One of the suggestions given to the Department of Fertilizers was to provide up to five PoS devices per retailer to ensure easier and faster authentication. However, retailers are not too keen on the proposal as it would mean having to spend from their own pockets for the second device and employing a person for authentication.

While the first PoS device is free of cost, the second device can cost as much as ₹25,000.

The department is now working to improve hardware and software of PoS devices and is also making changes in the POS application to generate transaction receipt in vernacular language.

The Centre rolled out DBT in fertiliser in 2017. Under the scheme, the full subsidy amount on various fertiliser grades is released to the fertiliser companies based on the basis of actual sales made by the retailers to farmer who are identified using Aadhaar card, Kisan credit card and the voter identity.

Evaluation method

The evaluation, which assessed the 14 pilot districts and also did a national representative study, used the mixed method research covering 18 States and 54 districts and conducted a quantitative survey of 11,281 farmers and 1,182 retailers.
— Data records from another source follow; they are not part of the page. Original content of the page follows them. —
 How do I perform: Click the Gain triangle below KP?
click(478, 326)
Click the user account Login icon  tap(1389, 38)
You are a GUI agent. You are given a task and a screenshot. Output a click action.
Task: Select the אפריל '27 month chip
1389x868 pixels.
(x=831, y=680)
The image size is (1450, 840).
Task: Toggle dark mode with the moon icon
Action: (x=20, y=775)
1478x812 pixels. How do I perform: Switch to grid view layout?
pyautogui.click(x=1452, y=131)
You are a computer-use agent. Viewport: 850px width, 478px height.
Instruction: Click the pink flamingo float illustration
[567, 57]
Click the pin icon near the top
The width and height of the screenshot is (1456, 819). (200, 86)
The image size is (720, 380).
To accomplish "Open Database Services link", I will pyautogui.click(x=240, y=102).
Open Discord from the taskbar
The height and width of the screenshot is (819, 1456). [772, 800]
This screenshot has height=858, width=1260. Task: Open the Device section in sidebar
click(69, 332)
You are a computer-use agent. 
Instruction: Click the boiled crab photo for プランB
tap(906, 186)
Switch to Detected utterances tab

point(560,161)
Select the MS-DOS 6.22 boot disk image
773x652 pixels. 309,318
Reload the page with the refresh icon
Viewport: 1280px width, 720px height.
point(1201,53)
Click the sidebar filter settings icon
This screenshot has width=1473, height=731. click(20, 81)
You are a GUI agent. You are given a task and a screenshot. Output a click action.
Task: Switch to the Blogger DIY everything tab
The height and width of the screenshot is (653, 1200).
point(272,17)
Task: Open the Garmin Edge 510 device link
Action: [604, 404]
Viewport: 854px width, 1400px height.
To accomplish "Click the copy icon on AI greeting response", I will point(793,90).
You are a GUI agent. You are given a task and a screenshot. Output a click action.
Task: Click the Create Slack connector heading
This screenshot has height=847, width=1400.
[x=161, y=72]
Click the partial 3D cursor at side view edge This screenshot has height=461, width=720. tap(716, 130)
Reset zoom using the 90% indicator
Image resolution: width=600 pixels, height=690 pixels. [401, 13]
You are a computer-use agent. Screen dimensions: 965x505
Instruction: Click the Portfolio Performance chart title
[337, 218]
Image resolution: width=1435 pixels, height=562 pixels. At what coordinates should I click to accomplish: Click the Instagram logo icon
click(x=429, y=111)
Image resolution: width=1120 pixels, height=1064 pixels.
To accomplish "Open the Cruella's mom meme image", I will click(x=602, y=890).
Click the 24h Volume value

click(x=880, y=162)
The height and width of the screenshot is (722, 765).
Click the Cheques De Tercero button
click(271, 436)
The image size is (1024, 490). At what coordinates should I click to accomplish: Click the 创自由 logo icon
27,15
The study found that retailers have to adjust lesser number of transactions now at just 13 per cent compared to 21 per cent in the third round. It also revealed an improvement in Aadhaar authentication and 80.3 per cent transactions were attempted through Aadhaar of which 99.4 per cent were successful.

“However, retailers face issues related to biometric failure, connectivity and server downtime,” it noted. Finger print mismatch continues to be the main reason for authentication failure followed by reasons such as connectivity and server issue.